* DATA:
----
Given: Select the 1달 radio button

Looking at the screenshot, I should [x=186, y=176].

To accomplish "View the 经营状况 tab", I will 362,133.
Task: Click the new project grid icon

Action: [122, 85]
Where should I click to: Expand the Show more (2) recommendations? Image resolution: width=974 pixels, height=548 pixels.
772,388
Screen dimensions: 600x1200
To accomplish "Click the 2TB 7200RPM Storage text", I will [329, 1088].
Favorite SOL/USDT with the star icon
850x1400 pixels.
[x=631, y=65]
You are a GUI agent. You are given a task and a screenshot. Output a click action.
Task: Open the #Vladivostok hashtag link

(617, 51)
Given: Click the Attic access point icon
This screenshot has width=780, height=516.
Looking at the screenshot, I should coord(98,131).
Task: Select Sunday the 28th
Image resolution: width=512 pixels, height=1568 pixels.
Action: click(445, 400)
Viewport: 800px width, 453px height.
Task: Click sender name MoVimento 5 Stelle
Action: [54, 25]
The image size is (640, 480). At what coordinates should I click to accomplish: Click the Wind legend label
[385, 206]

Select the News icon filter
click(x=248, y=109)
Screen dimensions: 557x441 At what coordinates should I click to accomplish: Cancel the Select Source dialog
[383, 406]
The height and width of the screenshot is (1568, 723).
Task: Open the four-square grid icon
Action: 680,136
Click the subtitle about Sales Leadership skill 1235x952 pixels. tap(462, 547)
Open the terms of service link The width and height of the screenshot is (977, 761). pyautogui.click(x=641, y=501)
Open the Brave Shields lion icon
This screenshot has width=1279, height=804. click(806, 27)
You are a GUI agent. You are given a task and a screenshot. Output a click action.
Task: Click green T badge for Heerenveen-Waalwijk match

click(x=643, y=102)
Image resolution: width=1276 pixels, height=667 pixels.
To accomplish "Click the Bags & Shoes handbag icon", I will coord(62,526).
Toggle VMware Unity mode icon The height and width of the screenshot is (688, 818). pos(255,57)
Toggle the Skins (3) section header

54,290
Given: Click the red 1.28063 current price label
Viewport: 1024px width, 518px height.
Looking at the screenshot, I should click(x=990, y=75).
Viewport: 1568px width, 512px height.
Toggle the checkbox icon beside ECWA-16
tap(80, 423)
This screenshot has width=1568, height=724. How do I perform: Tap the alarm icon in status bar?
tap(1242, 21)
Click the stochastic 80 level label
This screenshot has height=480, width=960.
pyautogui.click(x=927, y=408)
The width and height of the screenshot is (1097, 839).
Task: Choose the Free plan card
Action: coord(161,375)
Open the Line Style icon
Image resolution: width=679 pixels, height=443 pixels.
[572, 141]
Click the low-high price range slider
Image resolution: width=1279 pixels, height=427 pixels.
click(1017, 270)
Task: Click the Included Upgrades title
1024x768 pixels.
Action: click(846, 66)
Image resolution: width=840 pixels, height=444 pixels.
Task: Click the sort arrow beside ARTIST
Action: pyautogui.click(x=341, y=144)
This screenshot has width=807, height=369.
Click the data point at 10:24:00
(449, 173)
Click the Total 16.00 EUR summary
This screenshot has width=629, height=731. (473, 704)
----
* ASSIGNMENT: Retype all of the data exactly, so that nothing differs from what is given.

* TASK ANSWER:
Given: Select the 1달 radio button

Looking at the screenshot, I should [x=186, y=176].

To accomplish "View the 经营状况 tab", I will 362,133.
Task: Click the new project grid icon

Action: [122, 85]
Where should I click to: Expand the Show more (2) recommendations? Image resolution: width=974 pixels, height=548 pixels.
772,388
Screen dimensions: 600x1200
To accomplish "Click the 2TB 7200RPM Storage text", I will [329, 1088].
Favorite SOL/USDT with the star icon
850x1400 pixels.
[x=631, y=65]
You are a GUI agent. You are given a task and a screenshot. Output a click action.
Task: Open the #Vladivostok hashtag link

(617, 51)
Given: Click the Attic access point icon
This screenshot has width=780, height=516.
Looking at the screenshot, I should coord(98,131).
Task: Select Sunday the 28th
Image resolution: width=512 pixels, height=1568 pixels.
Action: click(445, 400)
Viewport: 800px width, 453px height.
Task: Click sender name MoVimento 5 Stelle
Action: [54, 25]
The image size is (640, 480). At what coordinates should I click to accomplish: Click the Wind legend label
[385, 206]

Select the News icon filter
click(x=248, y=109)
Screen dimensions: 557x441 At what coordinates should I click to accomplish: Cancel the Select Source dialog
[383, 406]
The height and width of the screenshot is (1568, 723).
Task: Open the four-square grid icon
Action: 680,136
Click the subtitle about Sales Leadership skill 1235x952 pixels. tap(462, 547)
Open the terms of service link The width and height of the screenshot is (977, 761). pyautogui.click(x=641, y=501)
Open the Brave Shields lion icon
This screenshot has width=1279, height=804. click(806, 27)
You are a GUI agent. You are given a task and a screenshot. Output a click action.
Task: Click green T badge for Heerenveen-Waalwijk match

click(x=643, y=102)
Image resolution: width=1276 pixels, height=667 pixels.
To accomplish "Click the Bags & Shoes handbag icon", I will coord(62,526).
Toggle VMware Unity mode icon The height and width of the screenshot is (688, 818). pos(255,57)
Toggle the Skins (3) section header

54,290
Given: Click the red 1.28063 current price label
Viewport: 1024px width, 518px height.
Looking at the screenshot, I should click(x=990, y=75).
Viewport: 1568px width, 512px height.
Toggle the checkbox icon beside ECWA-16
tap(80, 423)
This screenshot has width=1568, height=724. How do I perform: Tap the alarm icon in status bar?
tap(1242, 21)
Click the stochastic 80 level label
This screenshot has height=480, width=960.
pyautogui.click(x=927, y=408)
The width and height of the screenshot is (1097, 839).
Task: Choose the Free plan card
Action: coord(161,375)
Open the Line Style icon
Image resolution: width=679 pixels, height=443 pixels.
[572, 141]
Click the low-high price range slider
Image resolution: width=1279 pixels, height=427 pixels.
click(1017, 270)
Task: Click the Included Upgrades title
1024x768 pixels.
Action: click(846, 66)
Image resolution: width=840 pixels, height=444 pixels.
Task: Click the sort arrow beside ARTIST
Action: pyautogui.click(x=341, y=144)
This screenshot has width=807, height=369.
Click the data point at 10:24:00
(449, 173)
Click the Total 16.00 EUR summary
This screenshot has width=629, height=731. (473, 704)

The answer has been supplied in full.